Had the ALJ solely relied on Cooke’s collection of unemployment benefits or his marginally inaccurate statements about his past work and history of drug abuse, the credibility determination would be debatable. In discrediting a claimant’s subjective account of his or her symptoms, an ALJ may not rely solely on irrelevant inconsistencies between the claimant’s statements and other evidence in the record. Cf. Chen v. INS, 266 F.3d 1094, 1098 (9th Cir. 2004) (noting, in the context of asylum determinations, that “[a]dverse credibility determinations based on minor discrepancies, inconsistencies, or omissions that do not go to the heart of [a case] cannot constitute substantial evidence”), quoted approvingly in Dankam v. Gonzalez, 495 F.3d 113, 122 (4th Cir. 2007). The ALJ’s credibility assessment, however, had more substance than that. He accurately noted that Cooke’s claims of extreme, debilitating back and neck pain found no support in the medical records, which revealed only mild objective findings and very conservative treatment.

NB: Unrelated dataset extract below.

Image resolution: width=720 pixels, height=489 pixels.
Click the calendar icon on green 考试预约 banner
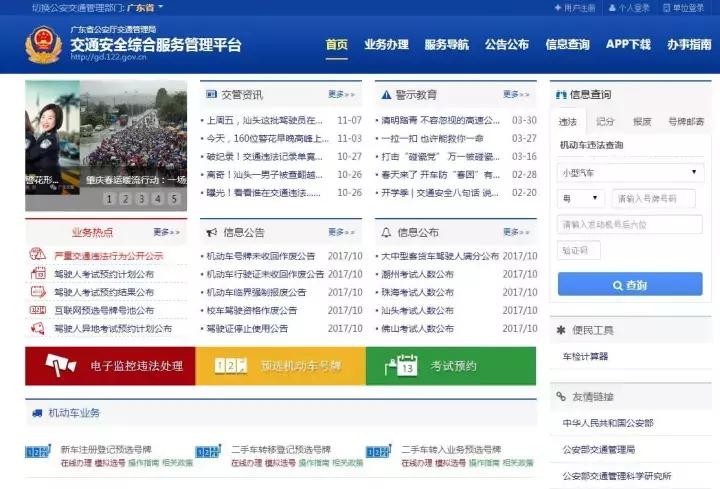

It is proper for an ALJ to consider a claimant’s statements about the severity of his or her physical impairments and whether they are credible in assessing the claimant’s claims of the severity of his mental impairments. A claimant’s propensity to exaggerate claims of impairment for some conditions may be probative of his credibility regarding other conditions. The ALJ properly determined that Cooke’s claims of debilitating pain were not supported by other evidence in the record. (R. 25.) Notably, diagnostic tests showed only mild degenerative changes in his spine. Although Cooke’s mental symptoms find more support in the record, the ALJ properly found that Cooke tended to exaggerate these symptoms as well.

The ALJ noted Cooke’s inconsistent statements about his mental symptoms. (R. 26.) At the administrative hearing Cooke testified that even while on medications he experienced manic episodes, like those that lead to his two hospitalizations in 2010, about once a month that lasted for three days. (R. 52-53.) The record does not support this claim. Rather, the treatment notes show that Cooke experienced two such episodes, both while he was either not using psychiatric medication or that medication had not yet become effective. The treatment notes further show that doctors attributed both episodes in large part to his abuse of illegal drugs.

While some of the ALJ’s rationale, such as Cooke’s supposed inconsistent statements about his activities of daily living, may be questionable, on this record, I cannot find fault with the ALJ’s decision also to discount the reliability of Cooke’s claims of disabling mental symptoms.

V. Conclusion

For the foregoing reasons, I respectfully recommend that the Commissioner’s motion for summary judgment (ECF No. 16) be granted, Cooke’s motion for summary judgment (ECF No. 10) be denied, and the Commissioner’s final decision be affirmed.

Notice to Parties

Notice is hereby given to the parties of the provisions of 28 U.S.C. § 636(b)(1)(C):

Within fourteen days after being served with a copy [of this Report and Recommendation], any party may serve and file written objections to such proposed findings and recommendations as provided by rules of court. A judge of the court shall make a de novo determination of those portions of the report or specified proposed findings or recommendations to which objection is made. A judge of the court may accept, reject, or modify, in whole or in part, the findings or recommendations made by the magistrate judge. The judge may also receive further evidence or recommit the matter to the magistrate judge with instructions.

Failure to file timely written objections to these proposed findings and recommendations within 14 days could waive appellate review. At the conclusion of the 14 day period, the Clerk is directed to transmit the record in this matter to the Honorable Jackson L. Kiser, Senior United States District Judge.

The Clerk shall send certified copies of this Report and Recommendation to all counsel of record.